The Belgic Confession and the Canons of Dordt are one with the Catechism in teaching that God wills assurance for all His people, and gives it to them. In these Reformed creeds are any number of statements expressing that all believers have, and are expected to have, assurance of salvation. Article 23 of the Belgic Confession affirms that justification, which every believer has by his faith in Christ, gives “us confidence in approaching to God, freeing the conscience of fear, terror, and dread.” Article 24 warns that if we found our salvation on our good works we “would always be in doubt, tossed to and fro without any certainty.” The implication is that when we found our salvation only on the work of Christ for us, as faith does, we are not in doubt, but have certainty of our salvation. Article 33 teaches that by the sacraments God works “inwardly in our hearts” that is, in the hearts of all believers who use the sacraments in obedience to Christ’s command, “assuring and confirming in us the salvation which He imparts to us.”
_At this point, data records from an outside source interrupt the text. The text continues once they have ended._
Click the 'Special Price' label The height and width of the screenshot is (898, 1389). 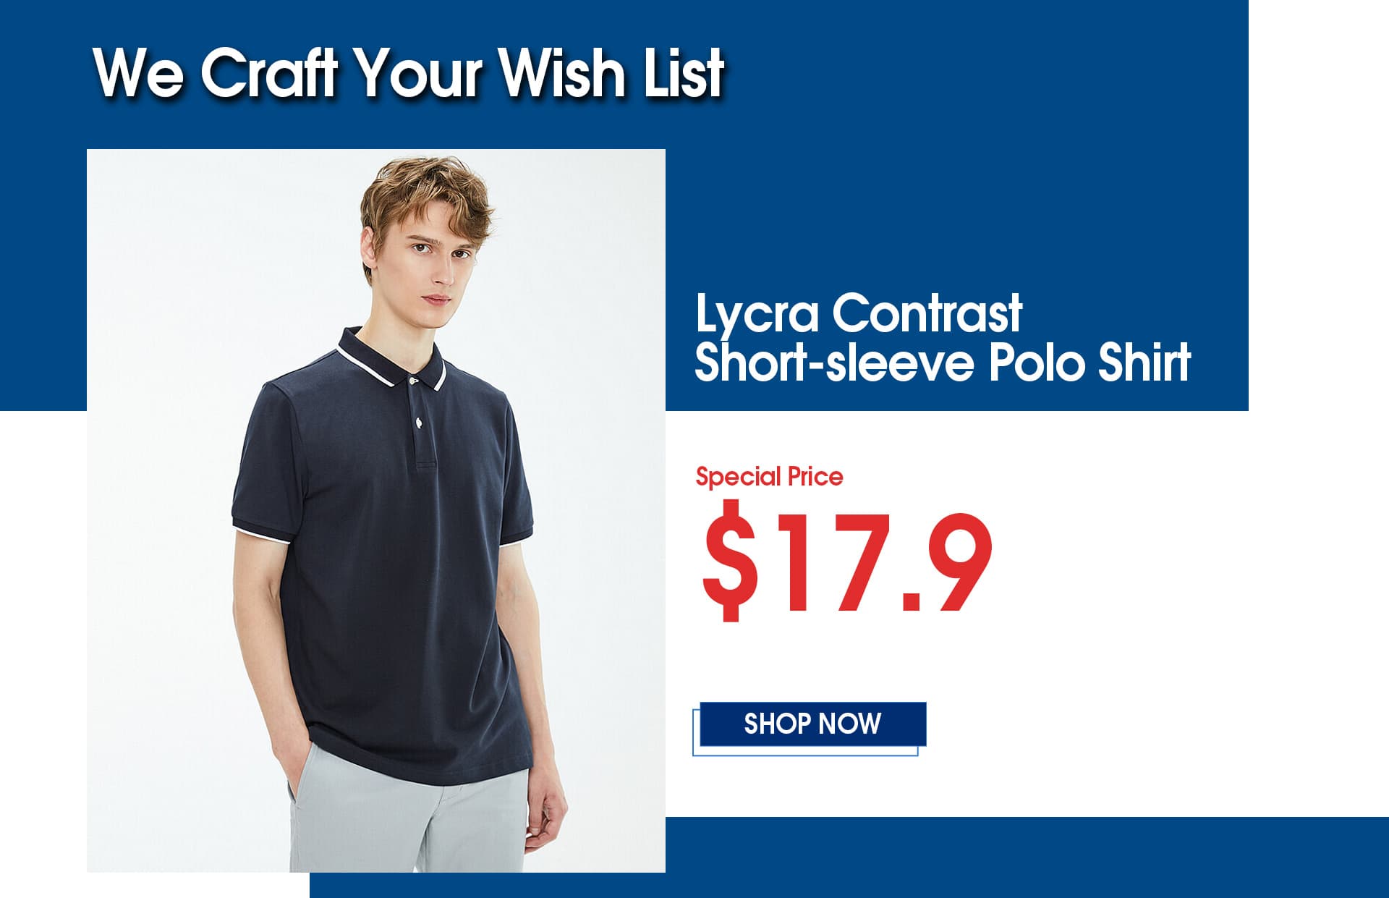769,477
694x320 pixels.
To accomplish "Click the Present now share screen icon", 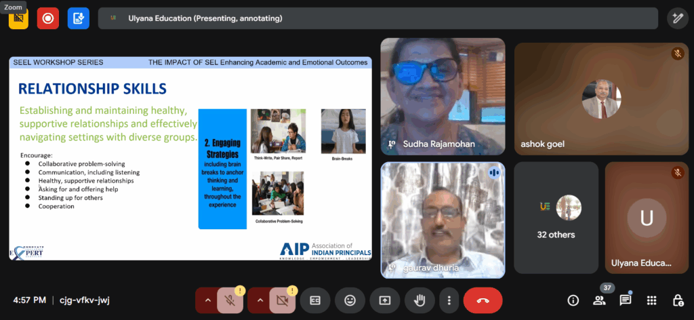I will 384,300.
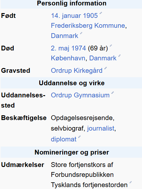Image resolution: width=142 pixels, height=189 pixels.
Task: Click the edit pencil beside diplomat
Action: [x=79, y=137]
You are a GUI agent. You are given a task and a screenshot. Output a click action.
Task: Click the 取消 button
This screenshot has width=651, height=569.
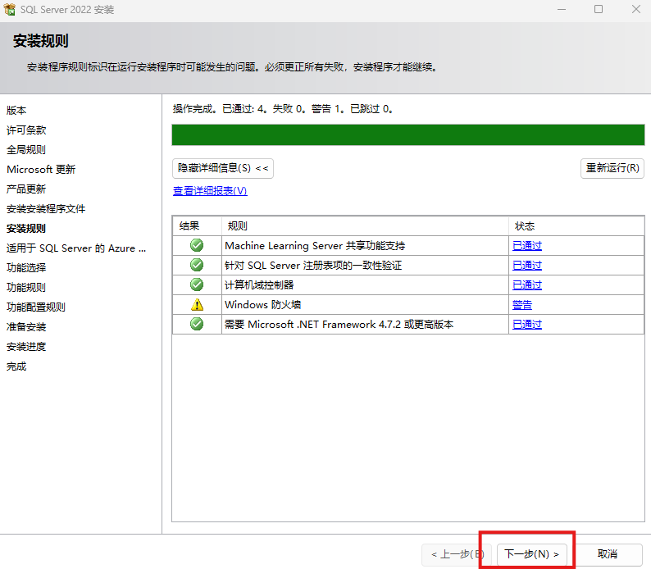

A main purpose of the Canons of Dordt is to safeguard for Reformed believers the assurance that the Arminian heresy robs them of. I/12, although recognizing with a pastoral spirit that some struggle for a time with doubt and that the strength of assurance, like the strength of faith itself, is not the same for all, declares that all “the elect … attain the assurance of … their eternal and unchangeable election.” All attain assurance of their election in time. In Rejection of Errors/7 of the first head, the Canons insist that this assurance of election is “certainty,” repudiating as absurdity the notion of “an uncertain certainty.”
Canons V/9 declares as glorious gospel-truth and official Reformed doctrine that “true believers”—all true believers—”may and do obtain assurance” both of their present salvation in Christ and of their persevering in the faith unto eternal life. This assurance is “certain persuasion.” True believers are certain of the forgiveness of their sins, of being living members of the church, and of eternal life.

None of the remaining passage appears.